Bagging up ingredients for this year’s handmade Christmas gift.

Picking out a dress for a Christmas dinner party this Saturday. (This Saturday is turning out to be my November 12, 1955 this year. It’s crazy.)

Teaching, teaching, teaching again.

Not being able to figure out how to return here. Stumped as to how to write, what to write about, how to frame my words when everything seems so petty and meaningless, and for the first time there are things I can’t say. How to find time, when there’s all this work to do at work, and even more work to do at home.

Feeling lost, and insignificant, and happy, and bored, and satisfied.

strawberry pretzel…thing

Posted in The Food Thang with tags on December 12, 2010 by crisi-tunity

The person I got this from calls it a salad, and the recipe itself calls it a dessert, and in my opinion it’s somewhere in between. Whatever, it’s delicious, a guaranteed hit with the whole family, make it today. Of course I included lots of ”helpful” notes for you.

2 cups crushed pretzels
3/4 cup melted butter
3 tablespoons sugar
1 8-oz package cream cheese [I used neufchatel cheese, which is lower in fat & calories and tastes virtually the same, and it was fine]
1 cup sugar
1 9-oz [or thereabouts] container of Cool Whip [the recipe calls for "frozen whipped topping", which is, you know, Cool Whip, and I could only find 10-oz containers]
1 6-oz package strawberry Jell-O
1 quart fresh sliced strawberries or 20 oz frozen sliced strawberries*

Prepare by layers.

For layer 1, mix crushed pretzels with melted butter and 3 tablespoons of sugar. Press into a 9X12 baking dish. [The recipe calls for a 7X12, which I didn't have; I used an 8X11 and it was completely full and spilling out and making a Jell-O mess everywhere, so next time I'm using a 9X12.] Bake for 10 minutes at 400F, and then put it in the fridge to chill thoroughly [in my case overnight].

For layer 2, blend cream cheese with 1 cup sugar. [My advice: use a hand mixer.] Fold in Cool Whip. Spread over the pretzel layer in the baking dish and chill again. [I only chilled it during the time it took to do the next bit, and it was fine. I think if you let the cream cheese sit out and get warm you'd need to chill it longer.]
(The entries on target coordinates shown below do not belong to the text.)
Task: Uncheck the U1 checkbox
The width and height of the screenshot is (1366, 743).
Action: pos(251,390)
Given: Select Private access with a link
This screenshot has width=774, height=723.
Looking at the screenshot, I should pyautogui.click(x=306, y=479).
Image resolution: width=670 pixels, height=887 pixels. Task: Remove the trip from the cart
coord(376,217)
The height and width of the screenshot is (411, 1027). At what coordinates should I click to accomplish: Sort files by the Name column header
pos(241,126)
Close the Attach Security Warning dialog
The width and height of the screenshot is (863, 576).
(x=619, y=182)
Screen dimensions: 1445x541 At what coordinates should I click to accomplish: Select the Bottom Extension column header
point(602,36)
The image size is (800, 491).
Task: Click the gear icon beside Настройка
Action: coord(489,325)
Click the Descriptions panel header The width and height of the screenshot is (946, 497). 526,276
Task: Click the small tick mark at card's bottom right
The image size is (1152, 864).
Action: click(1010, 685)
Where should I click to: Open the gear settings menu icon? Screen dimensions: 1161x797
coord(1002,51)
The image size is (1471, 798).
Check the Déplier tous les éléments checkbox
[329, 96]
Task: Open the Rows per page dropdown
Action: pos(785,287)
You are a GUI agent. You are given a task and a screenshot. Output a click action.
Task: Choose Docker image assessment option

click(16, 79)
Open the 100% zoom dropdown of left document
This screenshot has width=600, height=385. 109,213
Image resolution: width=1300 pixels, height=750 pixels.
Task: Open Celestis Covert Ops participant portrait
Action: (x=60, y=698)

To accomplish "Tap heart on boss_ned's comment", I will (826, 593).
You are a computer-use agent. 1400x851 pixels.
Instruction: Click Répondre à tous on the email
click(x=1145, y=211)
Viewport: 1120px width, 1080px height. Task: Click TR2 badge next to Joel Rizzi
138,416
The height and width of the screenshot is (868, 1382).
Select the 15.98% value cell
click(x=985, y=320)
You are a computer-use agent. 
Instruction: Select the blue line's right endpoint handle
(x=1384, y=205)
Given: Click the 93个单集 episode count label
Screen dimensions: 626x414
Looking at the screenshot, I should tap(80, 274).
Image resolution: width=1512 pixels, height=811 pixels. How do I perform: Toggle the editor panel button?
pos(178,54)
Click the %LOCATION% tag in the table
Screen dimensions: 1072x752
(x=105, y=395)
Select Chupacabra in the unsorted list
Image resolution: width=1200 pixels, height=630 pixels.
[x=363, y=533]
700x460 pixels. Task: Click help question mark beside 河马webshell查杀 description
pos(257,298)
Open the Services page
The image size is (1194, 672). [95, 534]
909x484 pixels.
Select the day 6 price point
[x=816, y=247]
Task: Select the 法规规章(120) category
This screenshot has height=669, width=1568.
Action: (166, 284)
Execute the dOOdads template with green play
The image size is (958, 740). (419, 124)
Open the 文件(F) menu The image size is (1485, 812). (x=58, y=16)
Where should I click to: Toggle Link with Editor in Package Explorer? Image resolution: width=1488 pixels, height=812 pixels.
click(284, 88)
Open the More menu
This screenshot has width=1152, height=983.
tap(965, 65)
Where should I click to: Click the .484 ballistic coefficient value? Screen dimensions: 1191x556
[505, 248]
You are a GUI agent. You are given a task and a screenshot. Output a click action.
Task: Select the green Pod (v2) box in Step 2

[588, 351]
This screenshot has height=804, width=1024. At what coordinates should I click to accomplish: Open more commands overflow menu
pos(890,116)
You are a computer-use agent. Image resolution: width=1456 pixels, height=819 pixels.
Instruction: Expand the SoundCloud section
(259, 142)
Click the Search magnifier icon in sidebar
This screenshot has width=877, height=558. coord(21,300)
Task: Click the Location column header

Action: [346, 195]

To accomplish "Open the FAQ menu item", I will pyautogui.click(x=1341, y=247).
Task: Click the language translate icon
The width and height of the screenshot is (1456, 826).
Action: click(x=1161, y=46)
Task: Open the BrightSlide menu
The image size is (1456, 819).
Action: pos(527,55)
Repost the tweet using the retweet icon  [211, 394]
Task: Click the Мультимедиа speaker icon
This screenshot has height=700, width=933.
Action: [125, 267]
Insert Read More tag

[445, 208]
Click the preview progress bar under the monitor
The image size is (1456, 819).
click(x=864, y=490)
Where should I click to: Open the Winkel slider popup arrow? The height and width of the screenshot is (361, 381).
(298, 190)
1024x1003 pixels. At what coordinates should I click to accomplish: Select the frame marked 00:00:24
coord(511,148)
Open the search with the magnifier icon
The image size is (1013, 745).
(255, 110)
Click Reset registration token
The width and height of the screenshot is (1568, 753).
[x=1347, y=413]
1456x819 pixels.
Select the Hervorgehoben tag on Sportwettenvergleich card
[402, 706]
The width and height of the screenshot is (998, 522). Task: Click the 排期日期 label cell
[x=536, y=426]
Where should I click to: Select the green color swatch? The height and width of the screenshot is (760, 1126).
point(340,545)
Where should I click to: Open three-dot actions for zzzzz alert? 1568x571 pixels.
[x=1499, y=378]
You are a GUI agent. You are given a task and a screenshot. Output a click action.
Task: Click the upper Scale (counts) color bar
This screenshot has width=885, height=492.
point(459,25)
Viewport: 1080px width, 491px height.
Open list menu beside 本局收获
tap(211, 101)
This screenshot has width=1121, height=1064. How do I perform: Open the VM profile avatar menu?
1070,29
For layer 3 (frozen berries), dissolve Jell-O in 2 cups boiling water. Stir in frozen berries and stir until slightly thickened. Pour over cheese layer in baking dish and chill for several hours.

For layer 3 (fresh berries), dissolve gelatin in 1 cup boiling water. Add cold water; chill until egg white consistency is reached. Fold in sliced fresh berries and pour over cheese layer in baking dish. Chill until it feels like Jell-O.

Cut into squares and serve.

*MM noted on the recipe that she uses frozen. After reading the recipe, I don’t know who would use fresh, unless you have tons of strawberries sitting around that you have to get rid of; if you use fresh, you have four chilling periods, the last of which you have to watch carefully, instead of three unattended ones. What a pain. I vote for frozen. But be sure to buy sliced ones or it’ll be a lot of trouble to serve and eat the thing.